🤖 AI Summary
This work addresses the computational bottleneck in long-context reasoning with large language models, where the KV cache grows linearly with sequence length. Existing Top-k sparse attention methods struggle to accurately assess cache importance under both training-free and sparse-aware training settings. To overcome this, the authors propose UNIQUE, the first unified Top-k sparse attention framework applicable across both scenarios. UNIQUE introduces a lightweight yet effective importance scoring mechanism based on page-level mean and standard deviation of KV entries, along with a sigmoid soft mask derived from top-k boundary thresholds for sparse-aware training—eliminating the need for architectural modifications or auxiliary losses while bridging the training-inference gap.

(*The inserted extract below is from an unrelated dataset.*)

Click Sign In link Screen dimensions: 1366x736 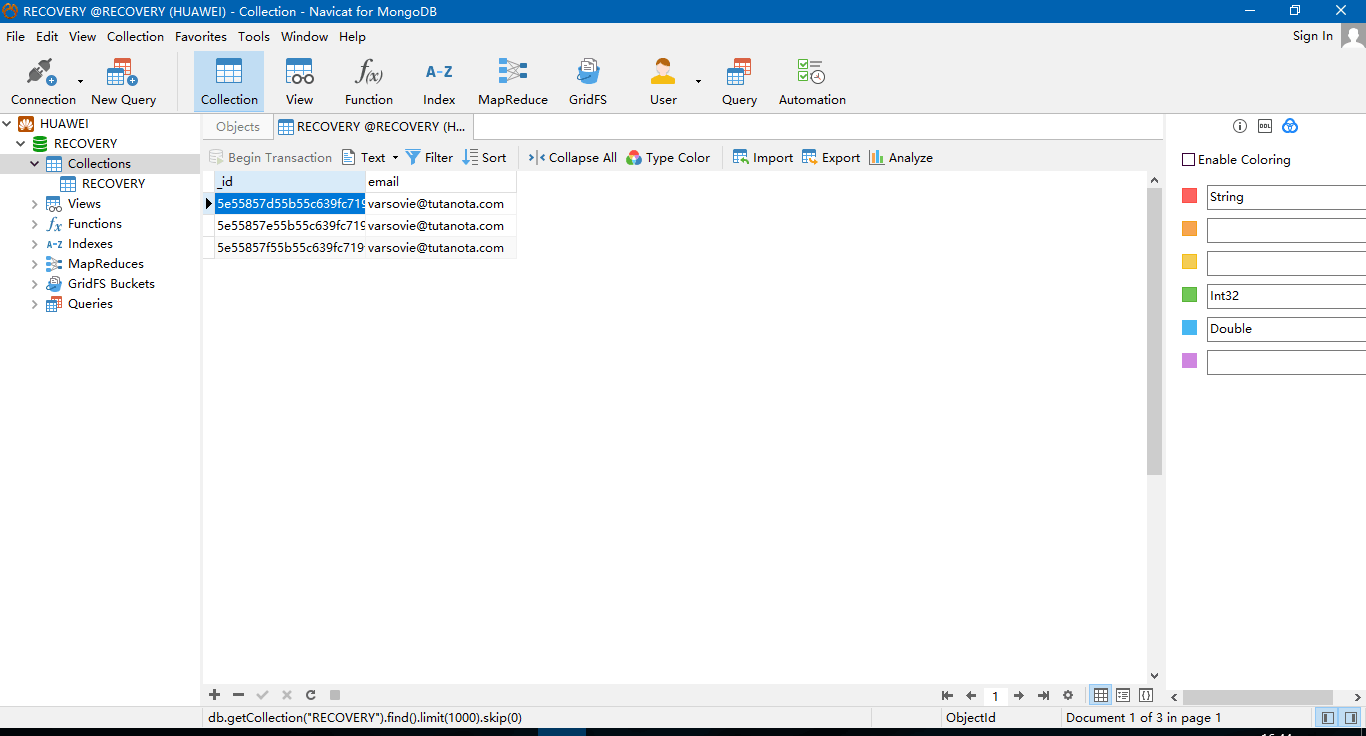1312,36
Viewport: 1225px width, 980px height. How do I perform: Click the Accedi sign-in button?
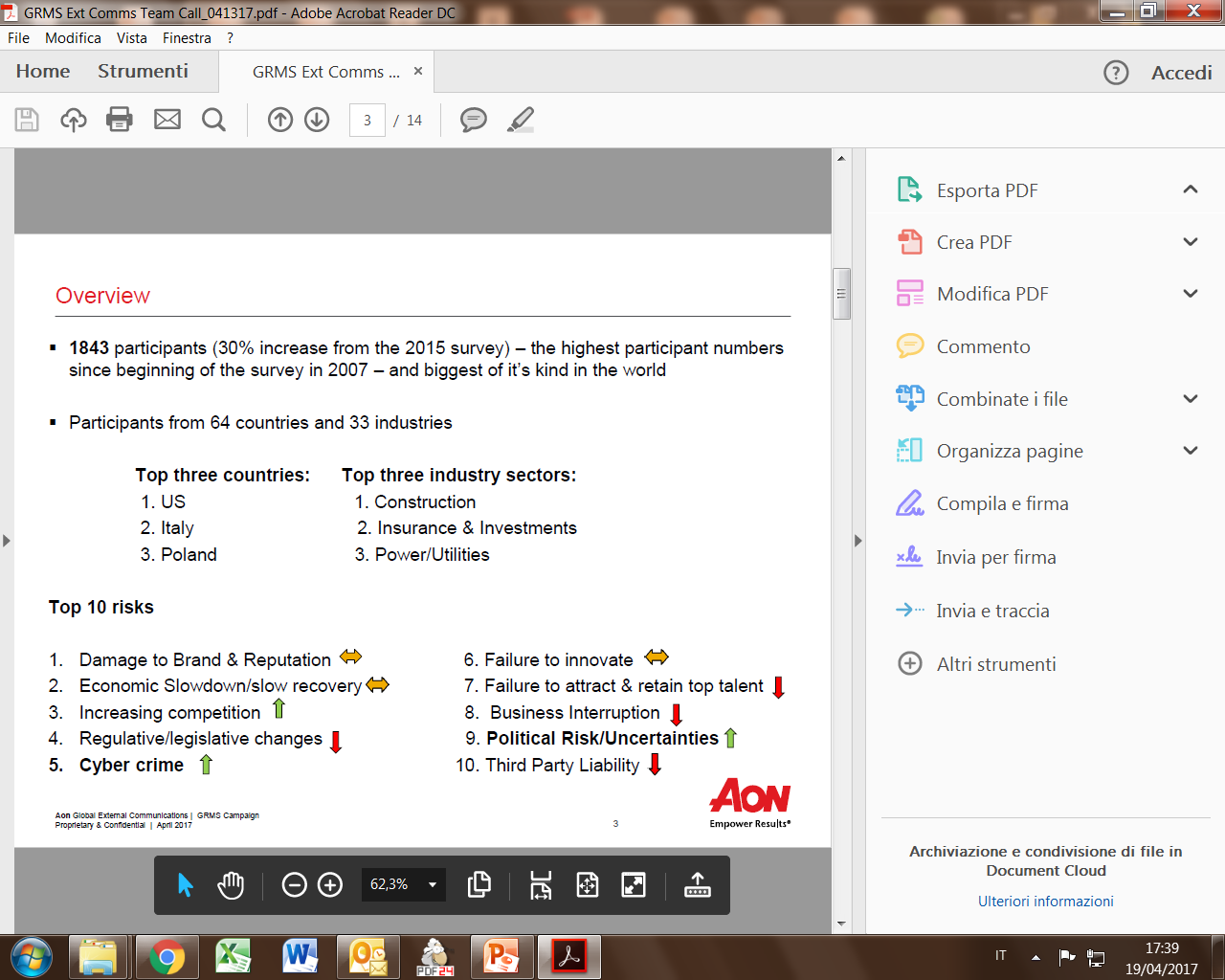pyautogui.click(x=1181, y=73)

Experiments demonstrate lossless performance on LongBench Pro and long-form speech recognition tasks, achieving up to 11.4× speedup over FlashInfer dense attention and at least 5.3× end-to-end decoding acceleration compared to vLLM.
📝 Abstract
Long-context inference in large language models (LLMs) is bottlenecked by the linear growth of the self-attention key-value (KV) cache. Top-k sparse attention alleviates this by loading only a small fraction of the KV cache, but accurately and cheaply estimating cache importance, for both training-free use and sparsity-aware training, remains challenging. This paper proposes UNIQUE, a universal top-k sparse attention framework that addresses both requirements and stays consistently effective across LLM modalities. UNIQUE operates at the granularity of KV pages and estimates per-page importance with a simple yet accurate score combining the mean of the page's keys as a representative vector with their standard deviation as an offset term. To further close the train-inference gap, this paper introduces a soft-mask sparsity-aware training scheme that uses the top-k score boundary as a per-query threshold and a sigmoid soft mask around it, requiring neither auxiliary losses nor architectural changes. Experiments on text and speech LLMs show that UNIQUE preserves task performance on long-context benchmarks such as LongBench Pro and on long-form speech recognition, while delivering up to 11.4x attention-kernel speedup over FlashInfer dense attention and at least 5.3x end-to-end decoding speedup over a vLLM-based dense model.